▶ **Fragmento del documento**:
=======

Y, por si fuera poco, uno pensaría que nuestro presidente se burla de nosotros cuando, extasiado tras la noticia de que en Estado Unidos también ha habido un contagio de características similares, se ha excusado ante los medios declarando que, sencillamente, «en Occidente no sabemos mucho del ébola». Es decir, que mientras una mujer se debatía entre la vida y la muerte, y la ciudadanía salía a la calle a protestar por el asesinato innecesario de un perro o se quedaba en casa preguntándose qué caray es esto del ébola, a Rajoy le pareció acertado coleguearse con los grandes para intentar disimular que sus justificaciones cojean de varias patas a la vez.
Pues permítame el presidente que utilice este espacio de libre expresión para exponer cuán erróneo es comparar la situación de España con la de Estados Unidos, entre las cuales las similitudes son más bien pocas. Porque, mientras aquí se culpabiliza a la víctima, allí se la encumbra como la heroína que es por haber arriesgado su integridad física para tratar a un enfermo; porque a Teresa no se la ingresó hasta cinco días después de presentar fiebre (por considerar que era baja, a pesar de haber estado ella en contacto con un enfermo de ébola), y en cambio Nina Pham, la enferma infectada en Estado Unidos, fue ingresada y aislada de inmediato en cuanto tuvo fiebre; porque las autoridades no han hecho autocrítica alguna, mientras que allí se ha asegurado que se revisará exhaustivamente los protocolos; porque el piso de Teresa Romero no fue desinfectado hasta tres días después de su ingreso, mientras que allí tardaron menos de veinticuatro horas; porque aquí han asesinado a un perro, mientras que allí lo han tratado humanitariamente y han decidido aislarlo; y un largo etcétera. Definitivamente, Pilar Rahola tiene toda la razón cuando dice airadamente que este es un «país de chirigota», una «república bananera» en que todo lo que puede salir mal no solamente sale mal, sino encima de la forma más ridícula posible.

=======

▶ **Datos para examinar**:
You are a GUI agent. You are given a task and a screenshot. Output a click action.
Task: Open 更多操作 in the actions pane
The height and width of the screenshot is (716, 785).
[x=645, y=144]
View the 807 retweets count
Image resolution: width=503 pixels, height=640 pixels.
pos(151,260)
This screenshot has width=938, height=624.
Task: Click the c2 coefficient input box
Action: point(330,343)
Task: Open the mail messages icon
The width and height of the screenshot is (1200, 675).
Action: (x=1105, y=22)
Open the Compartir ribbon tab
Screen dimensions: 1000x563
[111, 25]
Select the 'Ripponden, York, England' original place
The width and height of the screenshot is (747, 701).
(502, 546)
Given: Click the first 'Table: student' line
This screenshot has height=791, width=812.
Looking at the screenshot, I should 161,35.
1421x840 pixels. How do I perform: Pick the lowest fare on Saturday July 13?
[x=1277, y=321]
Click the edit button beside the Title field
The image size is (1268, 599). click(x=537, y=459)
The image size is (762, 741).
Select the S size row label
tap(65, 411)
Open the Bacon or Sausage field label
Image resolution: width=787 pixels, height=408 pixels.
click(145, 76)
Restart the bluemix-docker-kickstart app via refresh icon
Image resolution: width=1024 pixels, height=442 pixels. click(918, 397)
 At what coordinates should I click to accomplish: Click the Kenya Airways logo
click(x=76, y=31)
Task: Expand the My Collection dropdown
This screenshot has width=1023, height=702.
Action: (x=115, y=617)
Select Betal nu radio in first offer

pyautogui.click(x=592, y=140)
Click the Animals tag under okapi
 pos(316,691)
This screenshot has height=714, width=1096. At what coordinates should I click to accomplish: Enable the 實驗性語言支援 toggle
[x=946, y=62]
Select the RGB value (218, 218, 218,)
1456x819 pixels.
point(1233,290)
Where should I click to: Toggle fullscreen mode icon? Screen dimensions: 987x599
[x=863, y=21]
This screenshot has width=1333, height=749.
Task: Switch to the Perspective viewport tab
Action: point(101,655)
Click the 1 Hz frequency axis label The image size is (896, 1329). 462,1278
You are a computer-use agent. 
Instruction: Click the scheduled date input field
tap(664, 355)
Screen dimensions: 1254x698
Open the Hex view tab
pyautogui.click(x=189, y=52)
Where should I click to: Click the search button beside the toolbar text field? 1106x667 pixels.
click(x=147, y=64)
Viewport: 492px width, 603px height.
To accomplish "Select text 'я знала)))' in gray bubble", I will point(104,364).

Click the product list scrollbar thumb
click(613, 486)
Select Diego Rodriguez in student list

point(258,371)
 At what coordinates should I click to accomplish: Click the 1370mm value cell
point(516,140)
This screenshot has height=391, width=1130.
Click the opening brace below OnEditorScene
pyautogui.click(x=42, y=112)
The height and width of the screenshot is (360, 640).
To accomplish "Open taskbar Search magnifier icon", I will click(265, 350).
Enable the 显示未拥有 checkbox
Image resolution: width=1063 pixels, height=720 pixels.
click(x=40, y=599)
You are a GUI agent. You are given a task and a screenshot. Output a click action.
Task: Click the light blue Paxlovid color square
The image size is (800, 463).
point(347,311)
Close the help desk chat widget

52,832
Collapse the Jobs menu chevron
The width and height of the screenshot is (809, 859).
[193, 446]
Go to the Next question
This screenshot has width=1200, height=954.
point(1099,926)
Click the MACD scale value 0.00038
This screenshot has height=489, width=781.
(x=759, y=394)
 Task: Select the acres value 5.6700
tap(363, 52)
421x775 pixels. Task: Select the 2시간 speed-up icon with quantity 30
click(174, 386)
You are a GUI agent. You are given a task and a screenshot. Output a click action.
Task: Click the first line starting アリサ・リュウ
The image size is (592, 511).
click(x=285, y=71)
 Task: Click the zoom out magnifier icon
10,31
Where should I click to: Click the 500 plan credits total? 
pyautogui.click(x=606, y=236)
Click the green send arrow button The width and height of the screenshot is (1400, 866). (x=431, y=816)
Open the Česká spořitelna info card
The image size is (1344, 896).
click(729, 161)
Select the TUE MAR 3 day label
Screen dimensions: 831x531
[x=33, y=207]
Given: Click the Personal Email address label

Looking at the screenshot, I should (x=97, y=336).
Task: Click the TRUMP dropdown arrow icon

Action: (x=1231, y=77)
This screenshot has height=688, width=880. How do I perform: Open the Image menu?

=======

▶ **Trabajo por hacer**:
[1] Traduzca al inglés esta oración del texto sobre el ébola: «Pues permítame el presidente que utilice este espacio de libre expresión para exponer cuán erróneo es comparar la situación de España con la de Estados Unidos, entre las cuales las similitudes son más bien pocas.»
[2] Copie del texto sobre el ébola el pasaje que comienza en las palabras "Y, por si fuera" y acaba tras "patas a la vez.".
[3] Prosiga el texto sobre el ébola desde el punto en que se detiene.

▶ **Respuestas escritas**:
[1] So allow me, Mr. President, to use this space for free expression to show how mistaken it is to compare the situation in Spain with that in the United States, between which the similarities are rather few.

[2]
Y, por si fuera poco, uno pensaría que nuestro presidente se burla de nosotros cuando, extasiado tras la noticia de que en Estado Unidos también ha habido un contagio de características similares, se ha excusado ante los medios declarando que, sencillamente, «en Occidente no sabemos mucho del ébola». Es decir, que mientras una mujer se debatía entre la vida y la muerte, y la ciudadanía salía a la calle a protestar por el asesinato innecesario de un perro o se quedaba en casa preguntándose qué caray es esto del ébola, a Rajoy le pareció acertado coleguearse con los grandes para intentar disimular que sus justificaciones cojean de varias patas a la vez.

[3]
Me gustaría acabar con una reflexión, en referencia a la opinión incendiaria de una mujer con respecto al asunto que nos traemos entre manos, y cuya identidad no revelaré: que, en realidad, para todos hubiese sido mejor que la pobre Teresa Romero muriese, «para que por una vez los políticos no se salvasen el culo tan descaradamente como siempre». ¿Podría ser que nuestra contribuyente tenga razón? Esperemos que no; porque, el día que sea así, significará que este país habrá caído no ya en el ridículo, sino en la desgracia más absoluta.